Rice paper wrappers get pretty sticky when they're wet so they'll stay together well as long as you wrap them up tightly. The only down side is they have to be eaten pretty soon after making them so they don't harden, but with these smoked salmon and avocado rolls, you won't have any problem eating them all up right away!
For the Fresh Rolls:
6 (9-inch) rice paper wrappers
6 pieces of lettuce
1 (100g or 3-4oz) package smoked salmon, in 6 slices
1 large carrot, peeled and julienned (you might not use the whole carrot)
Half a cucumber, julienned
1 ripe avocado, sliced (you might not use the whole avocado – I only used about half of one but that was being stingy)
1/4 cup sliced basil
1 tablespoon sesame seeds
For the Dipping Sauce:
2 tablespoons soy sauce
2 tablespoons rice vinegar
1 teaspoon sesame oil
1 teaspoon minced ginger
1 teaspoon sweet thai chili sauce
2 teaspoons sugar
1 green onion, chopped
Have all of your components for the spring rolls prepared before you start rolling them (i.e. slice your carrot, cucumber, avocado, basil, and salmon, and have the lettuce and sesame seeds ready to go).

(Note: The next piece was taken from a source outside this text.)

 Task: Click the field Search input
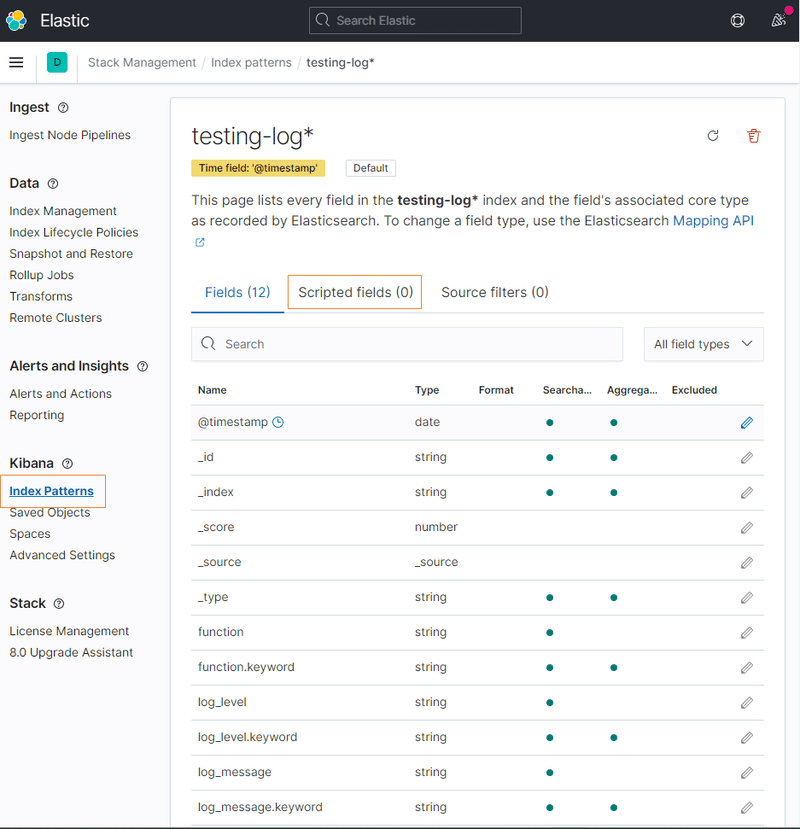(x=407, y=344)
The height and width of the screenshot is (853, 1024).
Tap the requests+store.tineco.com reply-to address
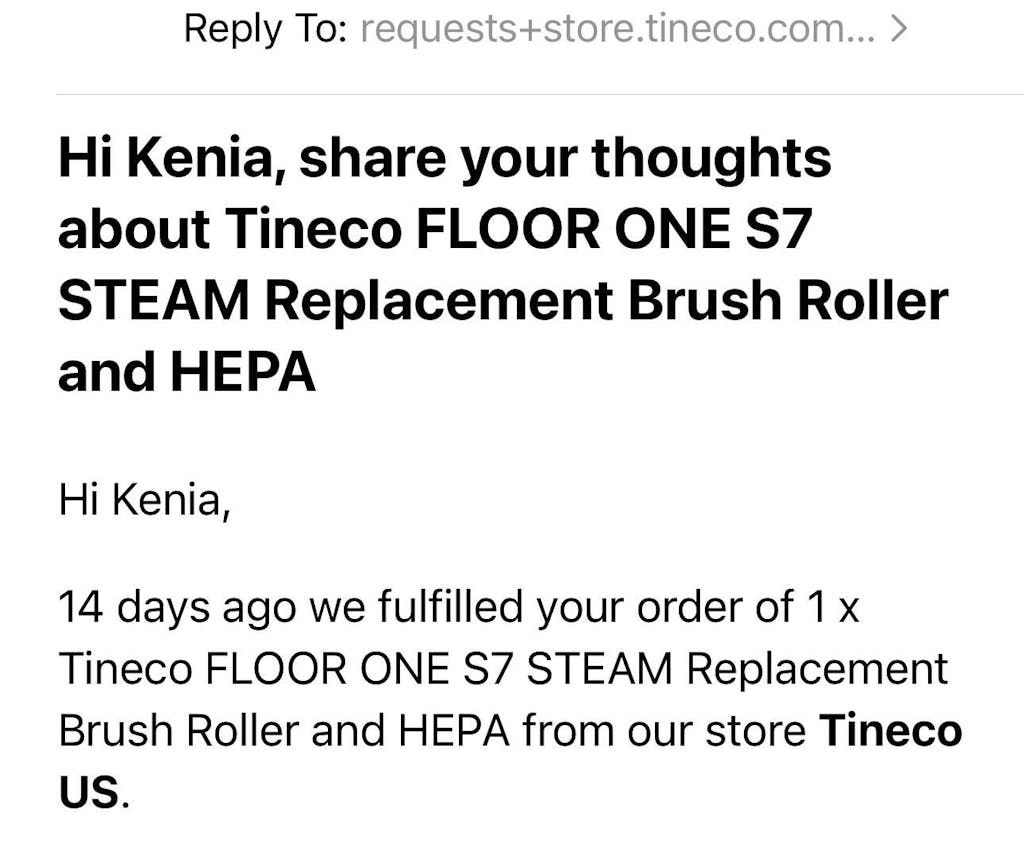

Soak one rice paper wrapper at a time in a shallow dish of hot water for about 10 seconds until it is soft and bendable. Remove, let excess water drip off, and lay on a damp paper towel (the original recipe suggests a cutting board, which would work too, but I liked to keep the wrapper damp). Lay lettuce on bottom third of wrapper, top with a piece of salmon, a few pieces of carrot, a couple pieces of cucumber, a slice or two of avocado, a bit of basil, and a sprinkle (about 1/2 teaspoon) of sesame seeds. Fold the wrapper up over the filling and roll into a tight cylinder, folding in the sides as you go. Remember that the wrapper will stick to itself, so make your folds where you want them, as it can be hard to undo! Repeat with remaining wrappers and filling. Cut each finished roll in half.
*Note: I also tried rolling one with the ingredients placed in the center before rolling and found that it worked that way too, but I preferred starting to roll from the bottom.
To prepare dipping sauce, whisk all ingredients together in a small bowl. Serve rolls immediately with the dipping sauce, or refrigerate for up to 4 hours covered with a damp paper towel so they don’t harden (the original recipe suggests individually wrapping them in parchment or wax paper).